Figure 16. Selectins (L-, E-, and P-) are composed of between 2 and 9 short consensus repeat domains (purple), an EGF-like domain (orange), and the lectin-like binding domain (teal).
L-selectin, which is found on leukocytes, was the first discovered, by virtue of an interesting phenomenon called lymphocyte homing, in which lymphocytes were removed from various peripheral lymph nodes, labeled, and then injected back into the animal.
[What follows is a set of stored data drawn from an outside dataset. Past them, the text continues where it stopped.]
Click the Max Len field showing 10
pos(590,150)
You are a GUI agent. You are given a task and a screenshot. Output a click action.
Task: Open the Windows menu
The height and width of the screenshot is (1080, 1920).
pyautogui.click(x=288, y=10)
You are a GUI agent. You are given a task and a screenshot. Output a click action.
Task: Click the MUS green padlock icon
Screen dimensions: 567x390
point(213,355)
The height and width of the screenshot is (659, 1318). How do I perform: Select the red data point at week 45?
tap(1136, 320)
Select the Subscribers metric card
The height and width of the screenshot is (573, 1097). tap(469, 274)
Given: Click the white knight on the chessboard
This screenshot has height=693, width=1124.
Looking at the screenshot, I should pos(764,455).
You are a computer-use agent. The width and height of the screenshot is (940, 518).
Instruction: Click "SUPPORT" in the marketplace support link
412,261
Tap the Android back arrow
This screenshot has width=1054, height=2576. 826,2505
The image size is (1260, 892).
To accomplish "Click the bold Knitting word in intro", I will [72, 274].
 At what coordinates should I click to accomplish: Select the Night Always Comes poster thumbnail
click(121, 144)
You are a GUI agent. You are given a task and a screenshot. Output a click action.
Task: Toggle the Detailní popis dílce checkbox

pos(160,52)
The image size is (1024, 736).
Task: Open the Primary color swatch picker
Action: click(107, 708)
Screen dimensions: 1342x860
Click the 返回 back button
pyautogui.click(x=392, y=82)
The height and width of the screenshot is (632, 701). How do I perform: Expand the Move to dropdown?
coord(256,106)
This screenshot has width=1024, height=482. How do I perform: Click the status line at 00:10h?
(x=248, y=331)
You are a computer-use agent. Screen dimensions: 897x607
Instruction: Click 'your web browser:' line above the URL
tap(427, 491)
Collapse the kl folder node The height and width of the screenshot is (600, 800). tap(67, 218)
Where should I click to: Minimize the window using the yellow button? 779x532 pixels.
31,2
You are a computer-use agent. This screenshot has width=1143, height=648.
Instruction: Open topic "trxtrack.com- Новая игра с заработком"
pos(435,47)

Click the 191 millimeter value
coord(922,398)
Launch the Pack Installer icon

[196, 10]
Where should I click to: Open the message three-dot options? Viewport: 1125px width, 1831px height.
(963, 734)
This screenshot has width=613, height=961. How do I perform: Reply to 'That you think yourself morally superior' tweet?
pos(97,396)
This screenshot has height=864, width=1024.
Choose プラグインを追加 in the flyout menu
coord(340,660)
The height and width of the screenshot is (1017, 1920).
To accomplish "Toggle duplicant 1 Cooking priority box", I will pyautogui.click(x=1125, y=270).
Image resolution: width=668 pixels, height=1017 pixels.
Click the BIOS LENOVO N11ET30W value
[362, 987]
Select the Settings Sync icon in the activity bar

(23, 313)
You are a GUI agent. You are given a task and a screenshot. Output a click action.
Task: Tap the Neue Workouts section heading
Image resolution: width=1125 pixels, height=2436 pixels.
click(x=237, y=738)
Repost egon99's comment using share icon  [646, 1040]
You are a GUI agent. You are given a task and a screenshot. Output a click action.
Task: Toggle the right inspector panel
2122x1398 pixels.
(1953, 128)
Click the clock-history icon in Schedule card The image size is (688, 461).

These lymphocytes would migrate back to the tissues from which they were derived without regard for the site of re-injection. The other two known selectins are E-selectin, which is expressed primarily on endothelial cells, and P-selectin, which is expressed on platelets and endothelial cells. The best-characterized ligand for selectins is PSGL-1, creatively named P-selectin glycoprotein ligand -1. Both E- and P-selectin are an important part of the inflammatory response, mediating the invasion of neutrophils from the bloodstream into the area of injury (fig. 17).
Figure 17. Neutrophil activation and invasion in the inflammatory response. First, endothelial cells in the blood vessel walls are activated by nearby damaged cells. These endothelial cells then begin to express E- and P- selectins, which bind onto neutrophils that are tumbling by in the bloodstream. This interaction slows the neutrophils down so that they are just rolling more slowly in partial contact with the endothelial cells. The endothelials release platelet activating factor, which activates α1β2 and αmβ2 integrins on neutrophils. Those integrins can bind onto the ICAM (and IgSF molecule) on the endothelial cell surface, stopping their movement. Finally the neutrophil binds to ICAMs on two adjacent cells, then remodels its cytoskeleton as it squeezes between the two to exit the bloodstream and move to the lesion site.